### WORK ORDER
Set down each entry exactly; omit images.

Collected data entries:
<<<<

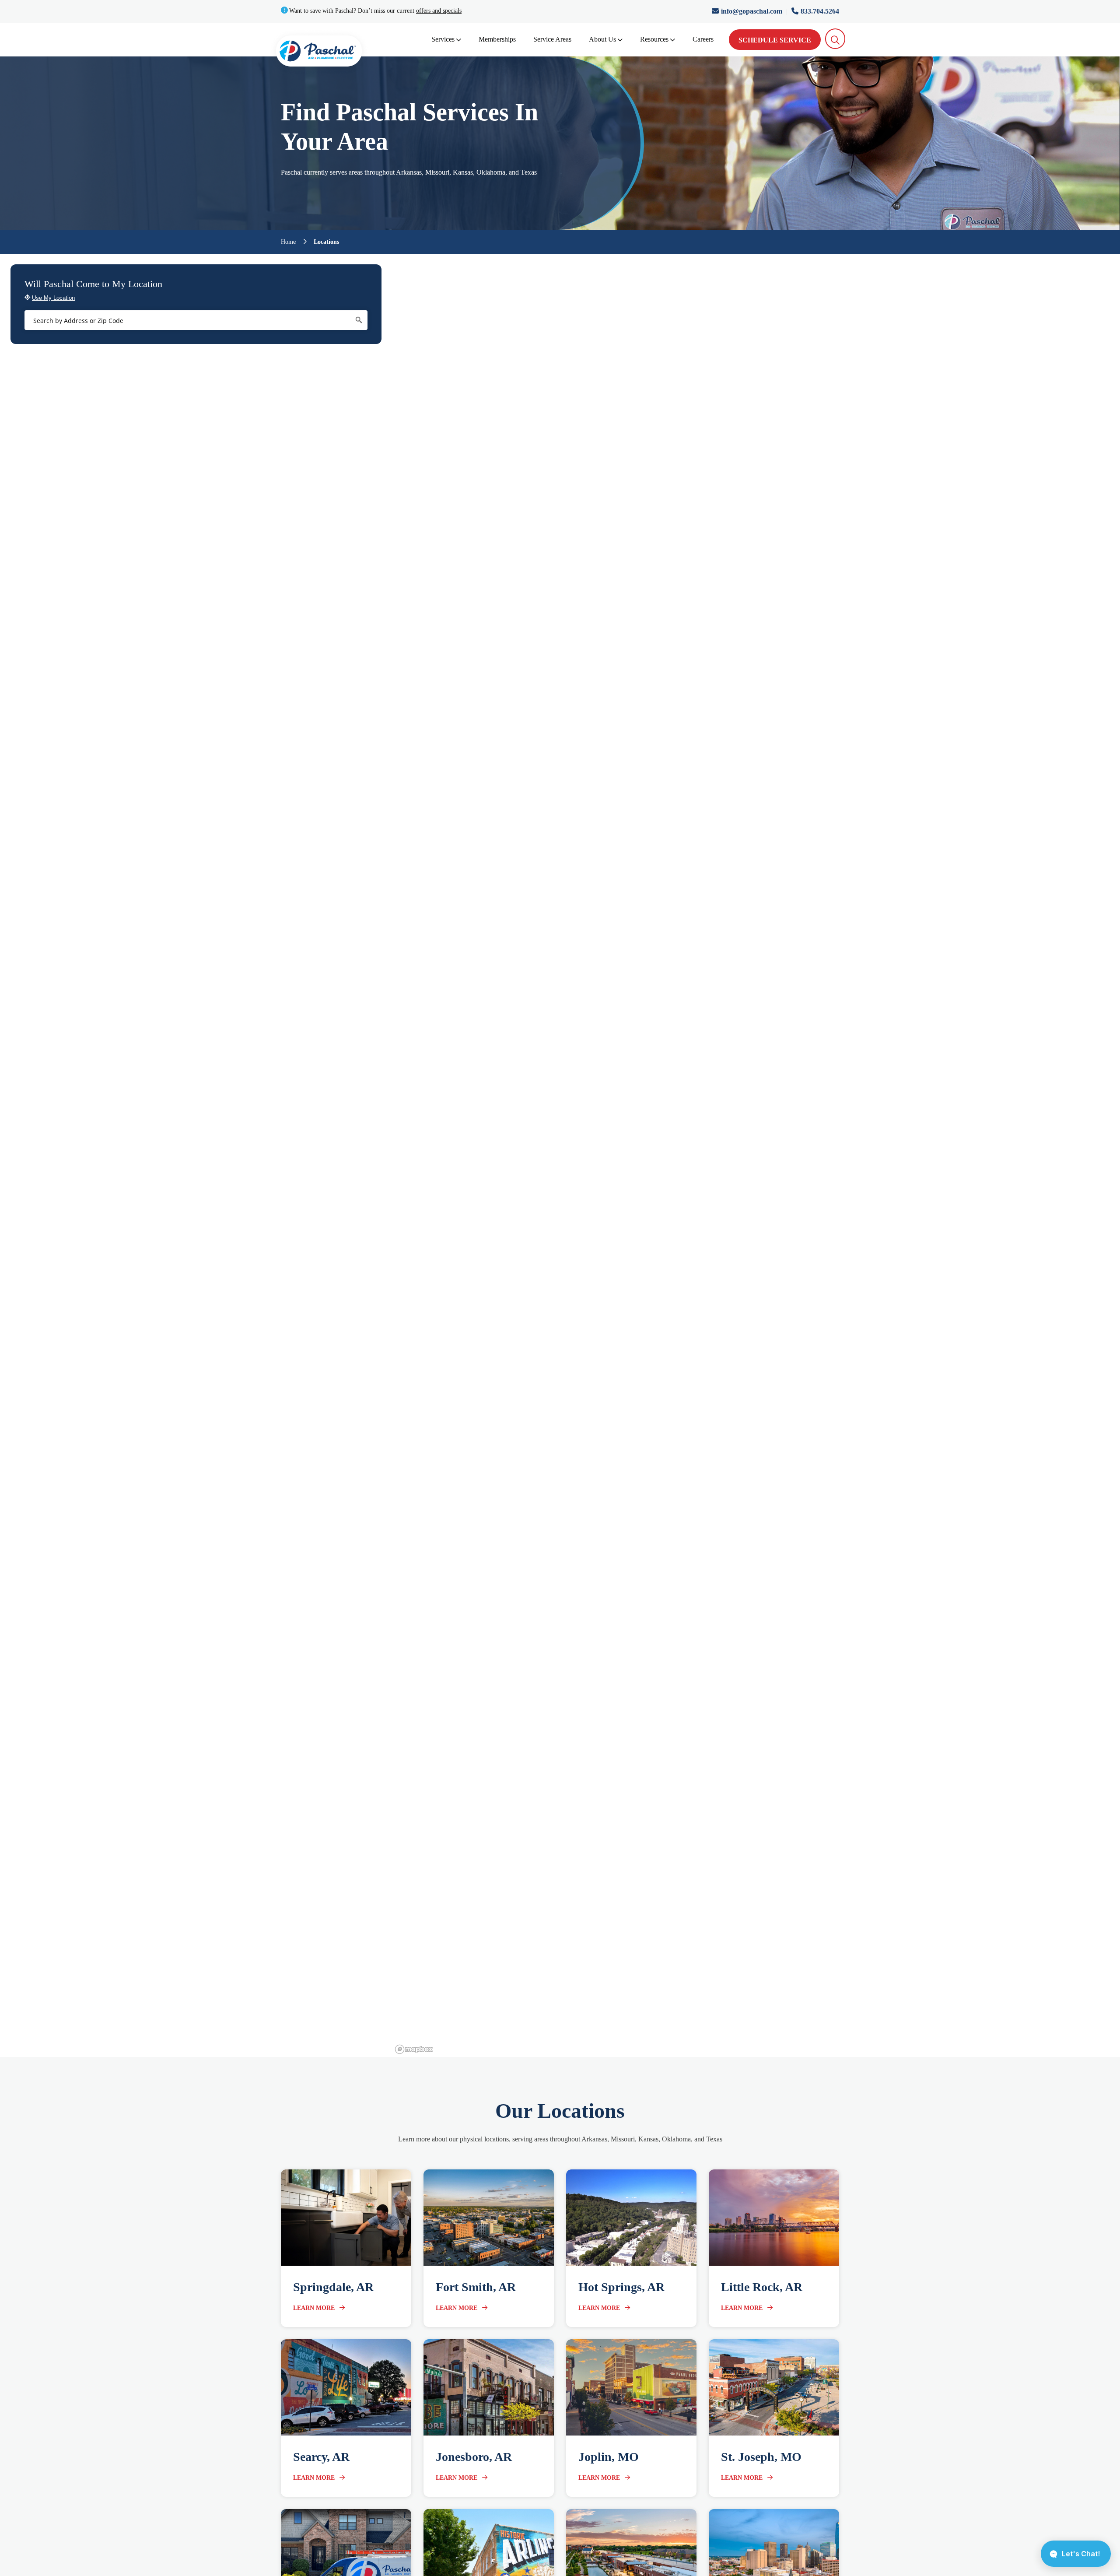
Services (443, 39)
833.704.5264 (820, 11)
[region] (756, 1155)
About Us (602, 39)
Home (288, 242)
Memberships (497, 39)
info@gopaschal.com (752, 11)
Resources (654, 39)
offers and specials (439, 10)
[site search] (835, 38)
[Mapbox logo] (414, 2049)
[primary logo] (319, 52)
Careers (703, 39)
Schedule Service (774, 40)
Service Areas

>>>>

### ANSWER SPACE
Services (443, 39)
833.704.5264 (820, 11)
[region] (756, 1155)
About Us (602, 39)
Home (288, 242)
Memberships (497, 39)
info@gopaschal.com (752, 11)
Resources (654, 39)
offers and specials (439, 10)
[site search] (835, 38)
[Mapbox logo] (414, 2049)
[primary logo] (319, 52)
Careers (703, 39)
Schedule Service (774, 40)
Service Areas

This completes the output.